Detailed design proposal for the second researcher: a RAG over a user-curated arXiv reading list. Locks in chunking, vector store, embeddings, PDF extraction, and storage layout decisions; lists open questions and success criteria. Co-Authored-By: Claude Opus 4.6 (1M context) <noreply@anthropic.com>
2026-04-08 17:08:25 -06:00 · 2026-04-08 17:08:25 -06:00 · 7e5bed6033
commit 7e5bed6033
parent f28eb02fd7
1 changed files with 259 additions and 0 deletions
--- a/ArxivRagProposal.md
+++ b/ArxivRagProposal.md
@ -0,0 +1,259 @@
+# Implementation Proposal: arxiv-rag Researcher
+
+**Status:** Draft — awaiting review
+**Tracking issue:** [#37](https://forgejo.labbity.unbiasedgeek.com/archeious/marchwarden/issues/37)
+**Sister to:** Roadmap M5.1 (grep-based file researcher) — different tool, same contract
+
+---
+
+## Motivation
+
+Marchwarden's V1 web researcher is excellent at "what does the public internet say about X?" but blind to the literature in academic papers. arXiv specifically is a great fit for a Retrieval-Augmented Generation (RAG) researcher because:
+
+- **The corpus is private to the user's interest.** Even though arXiv is public, the curated subset of papers a researcher actually cares about is unique to them. The web researcher can't reason over that subset.
+- **Semantic queries are essential.** Keyword search misses synonyms ("diffusion model" / "denoising score matching") and conceptual queries ("methods that don't require labeled data" → "self-supervised learning").
+- **The corpus is stable.** Published papers don't change. Index staleness — usually the biggest pain point in production RAG — is a non-problem here. The store only ever grows.
+- **Contract fit is natural.** Each retrieved chunk *is* a verifiable raw_excerpt with a stable URL (the arXiv abs page). The Marchwarden Research Contract's evidence model maps cleanly onto RAG outputs.
+
+This is also the first opportunity to prove the contract works across researcher types — exactly the bar the Roadmap sets for Phase 5.
+
+---
+
+## Goals and non-goals
+
+### Goals
+1. A second working researcher implementing the v1 ResearchContract
+2. CLI ergonomics for ingesting arXiv papers (`marchwarden arxiv add 2403.12345`)

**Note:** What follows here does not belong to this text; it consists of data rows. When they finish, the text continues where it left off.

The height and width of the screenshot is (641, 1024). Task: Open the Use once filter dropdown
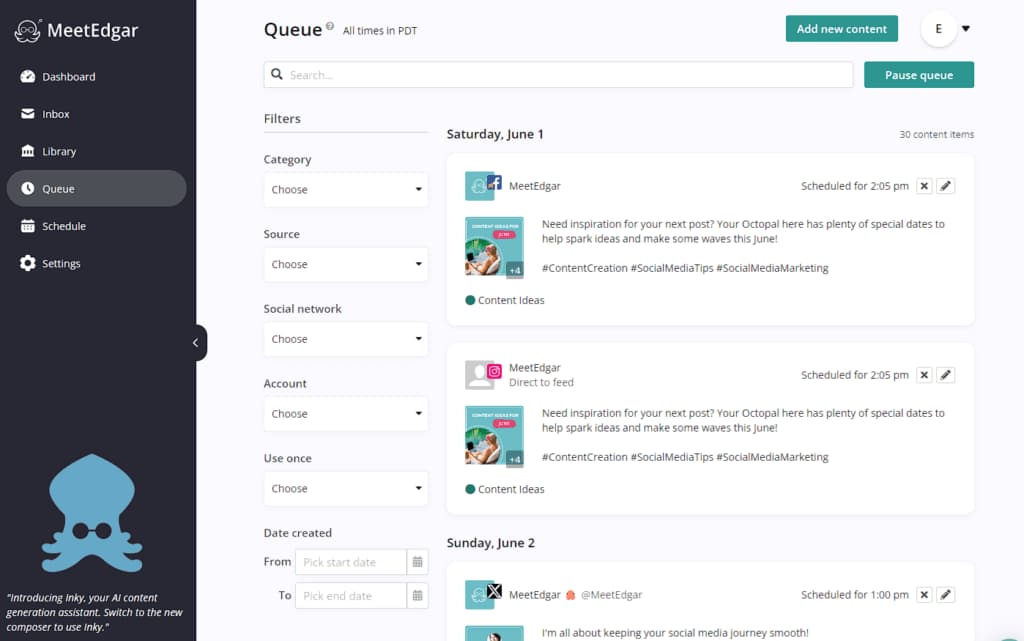pyautogui.click(x=345, y=489)
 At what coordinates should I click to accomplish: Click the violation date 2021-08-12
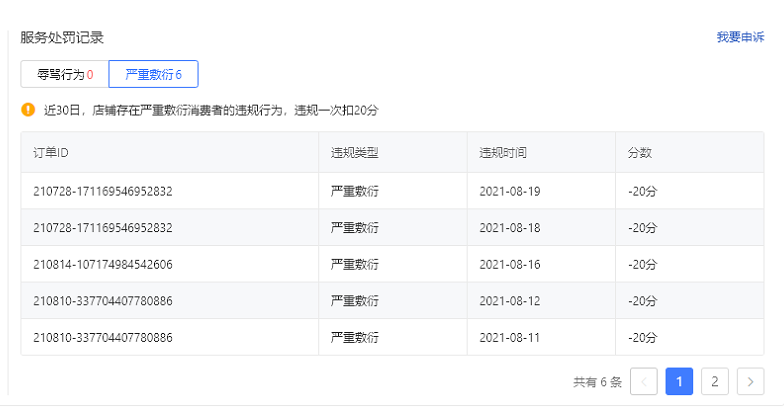[509, 301]
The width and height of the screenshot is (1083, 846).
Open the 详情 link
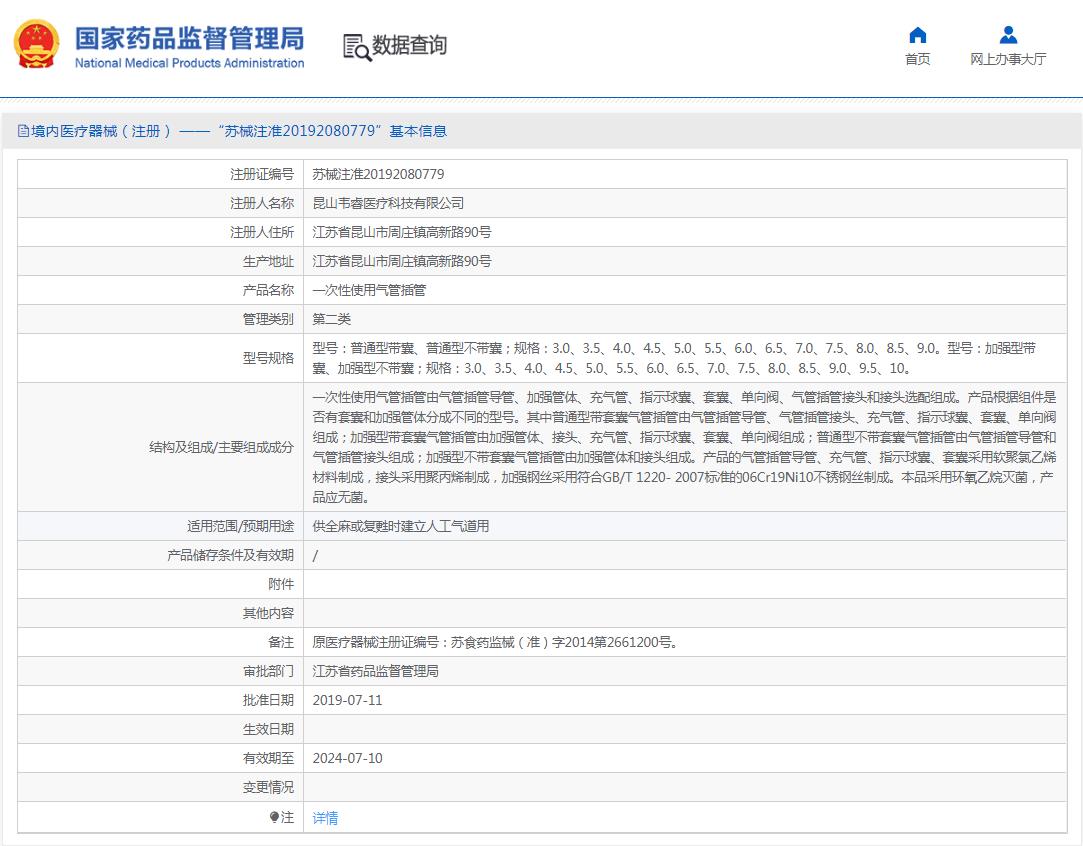[325, 818]
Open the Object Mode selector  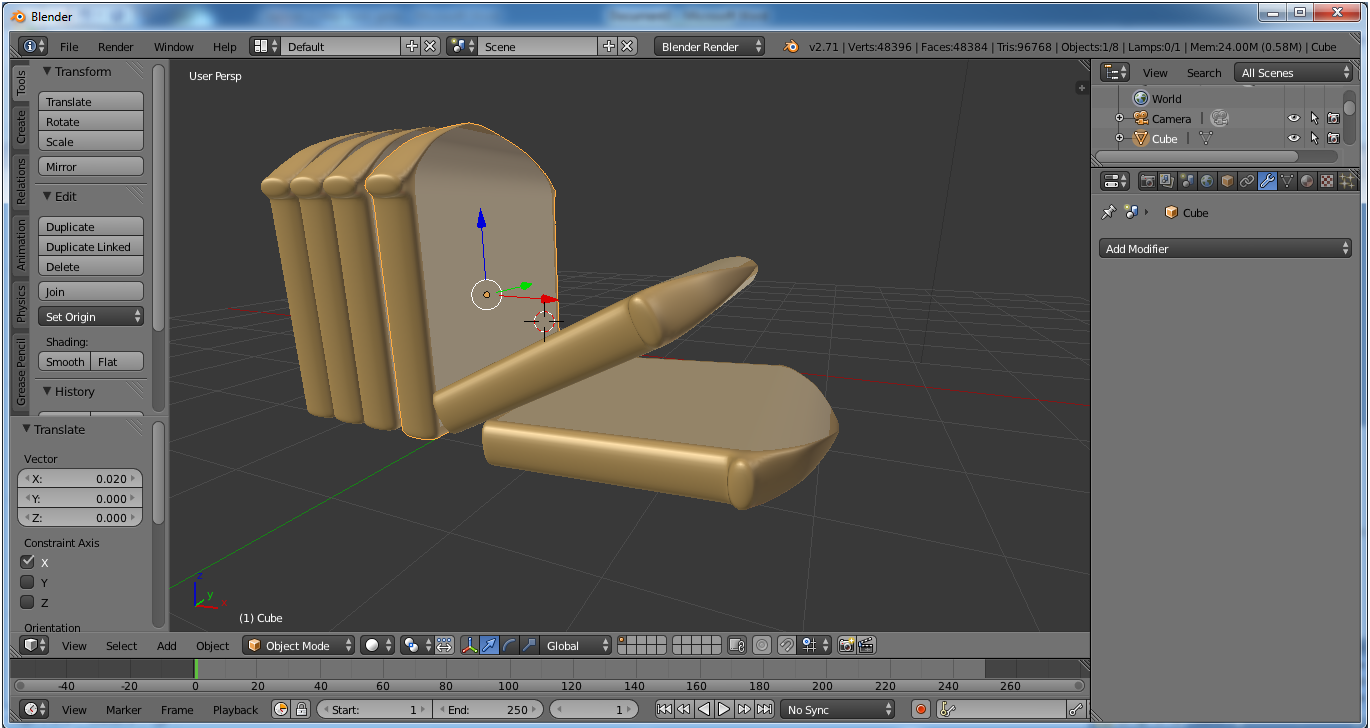pos(299,645)
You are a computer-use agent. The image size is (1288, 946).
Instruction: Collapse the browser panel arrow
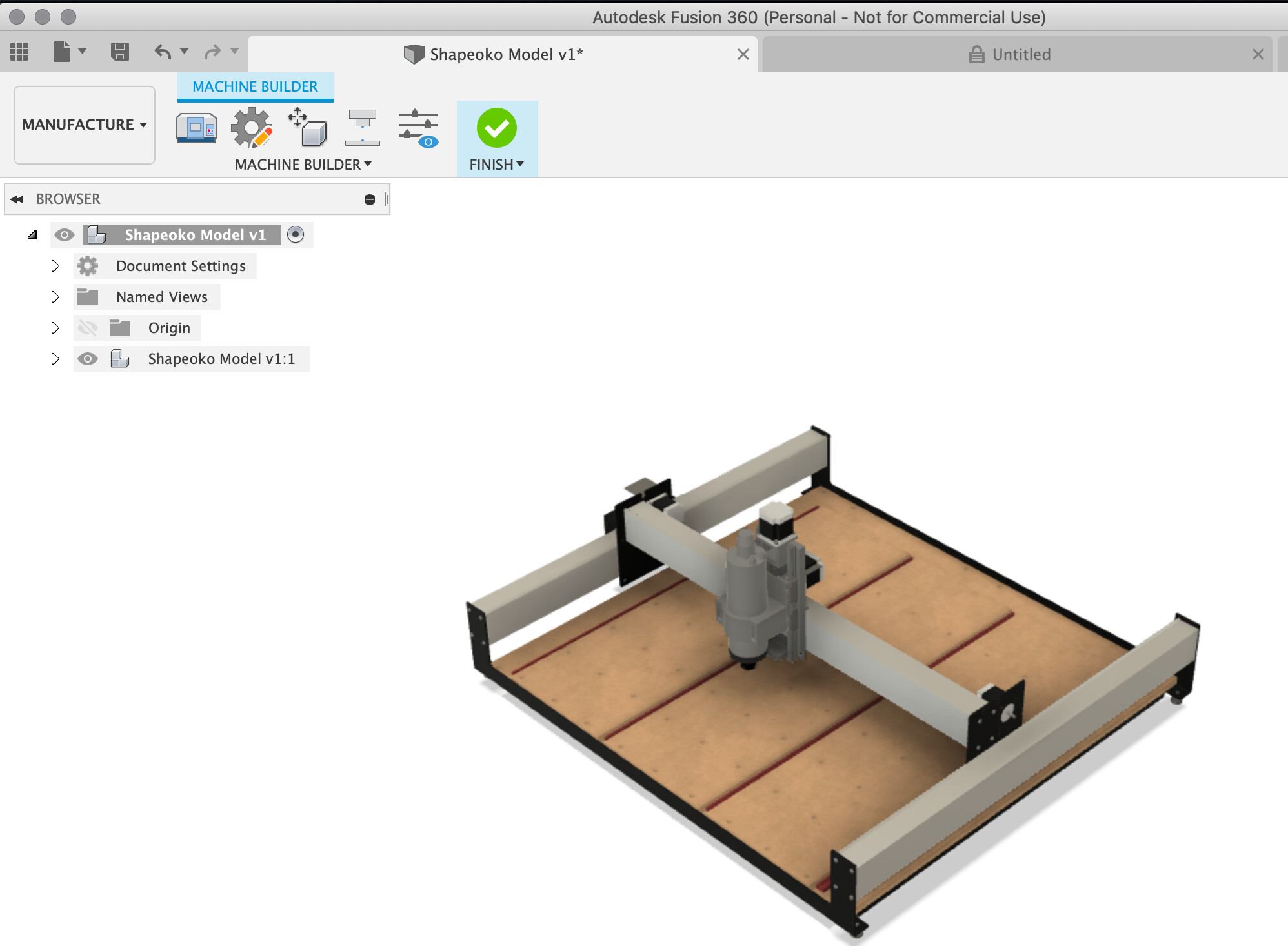[x=19, y=198]
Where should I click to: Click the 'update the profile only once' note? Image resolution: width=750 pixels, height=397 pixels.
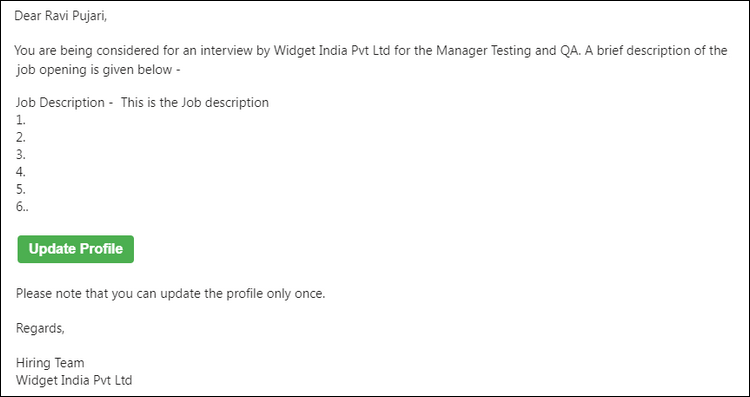point(170,294)
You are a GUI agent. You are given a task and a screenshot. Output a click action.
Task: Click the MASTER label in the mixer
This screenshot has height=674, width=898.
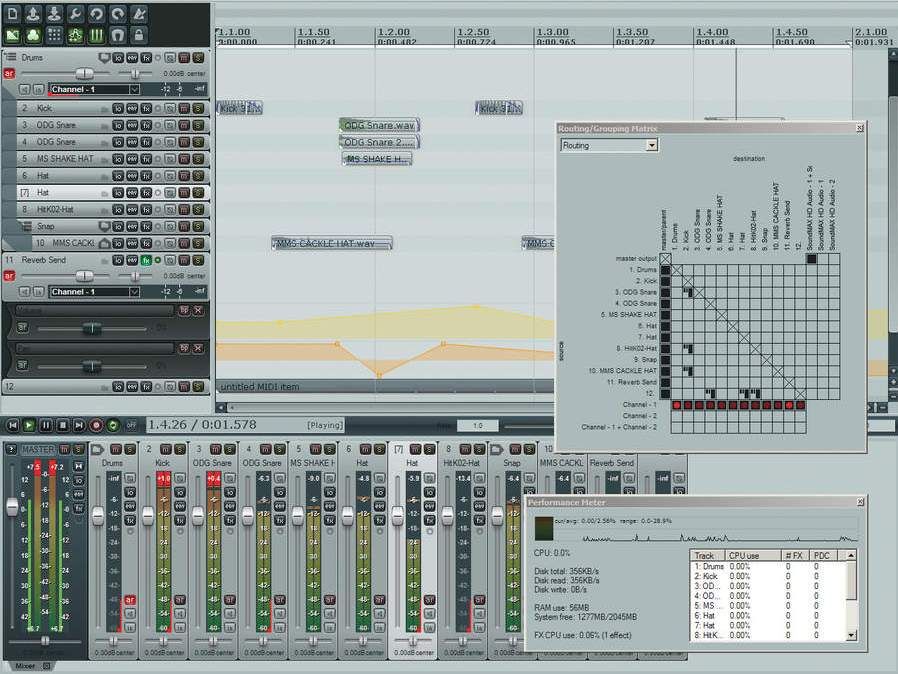click(x=38, y=450)
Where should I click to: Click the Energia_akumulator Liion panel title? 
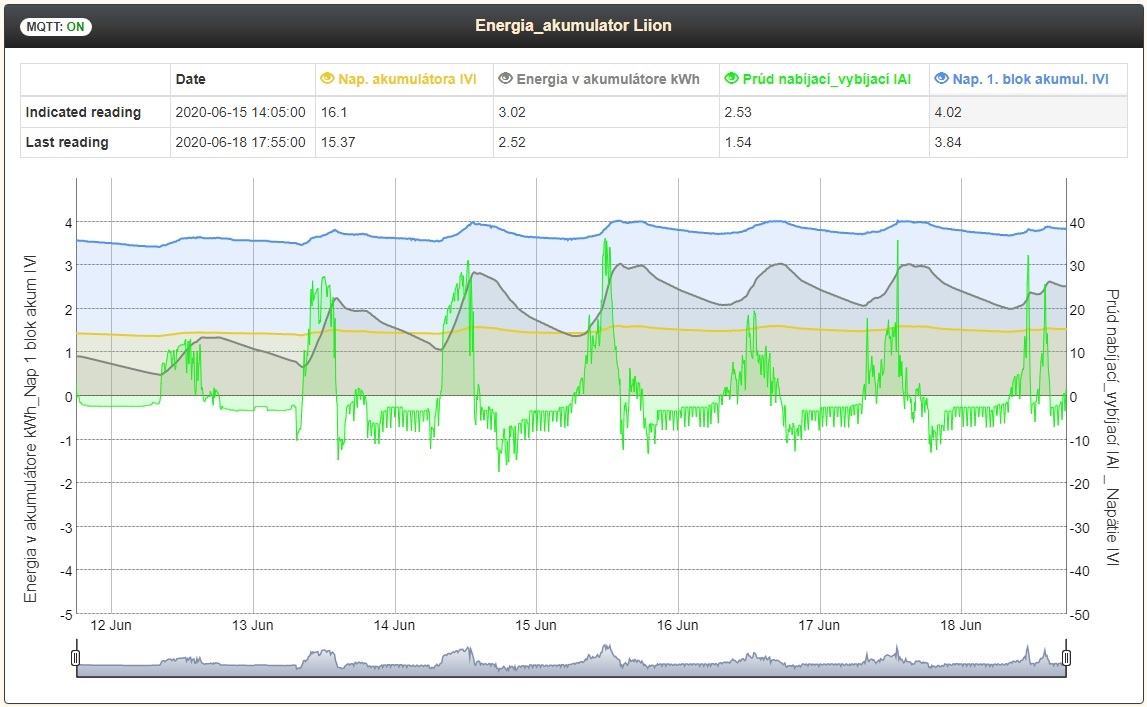coord(573,26)
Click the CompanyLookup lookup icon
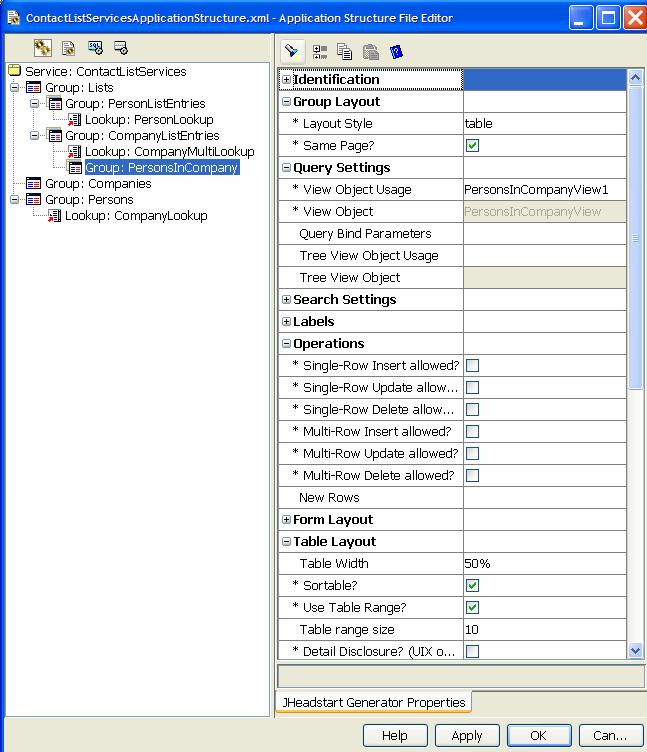The image size is (647, 752). click(55, 215)
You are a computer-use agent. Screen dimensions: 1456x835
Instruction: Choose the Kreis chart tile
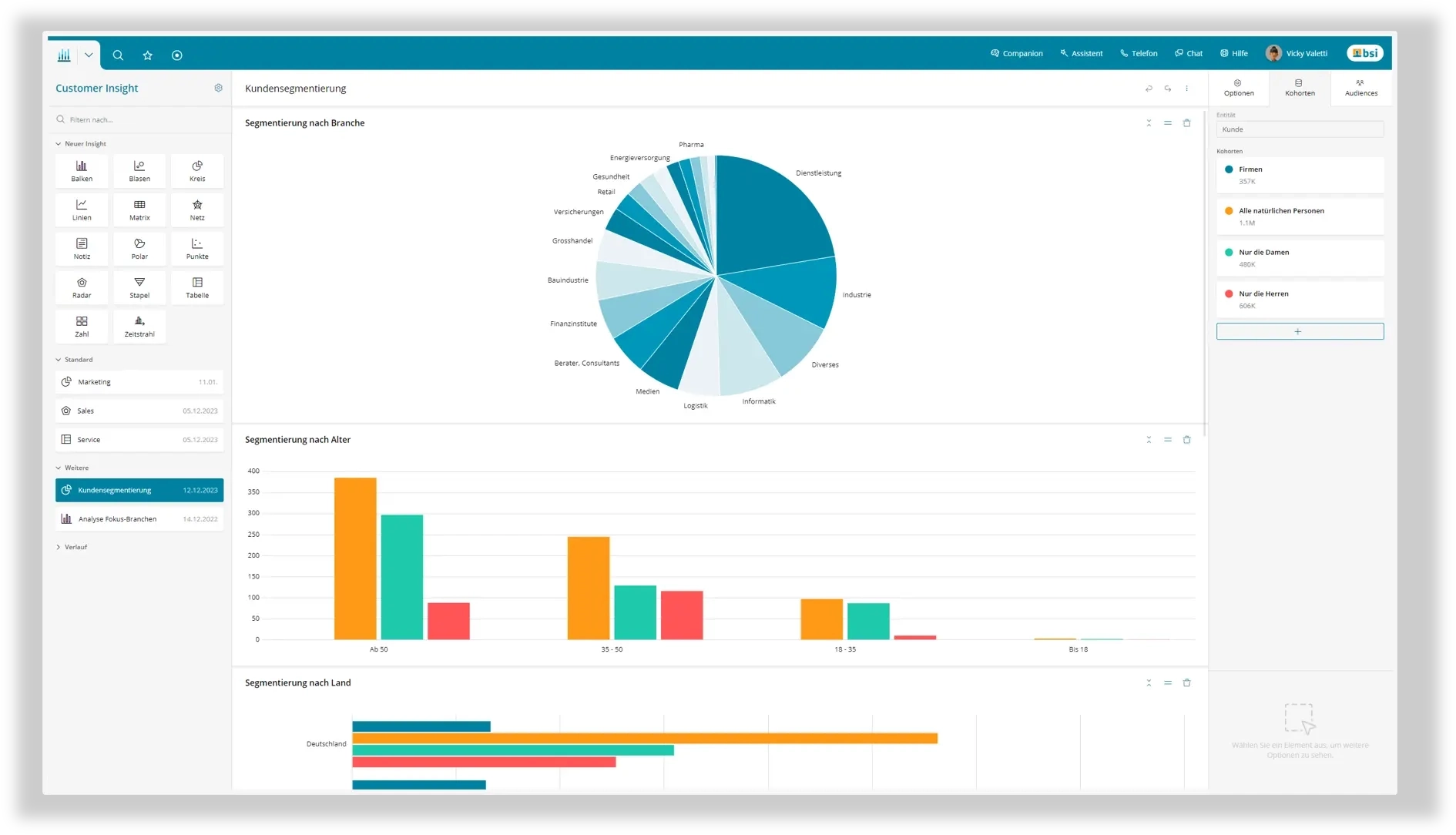click(x=197, y=171)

+3. Same `research(question)` MCP tool surface as the web researcher
+4. End-to-end question → grounded answer with citations from the local paper store
+5. Validate that the contract composes — two researchers, same shape, ready for a future PI orchestrator to blend
+
+### Non-goals (V1 of this researcher)
+- Live arXiv search / fully automatic corpus growth (a future phase, see Alternatives)
+- Cross-researcher orchestration — that's the PI agent (Phase 6)
+- Citation graph traversal (references, cited-by)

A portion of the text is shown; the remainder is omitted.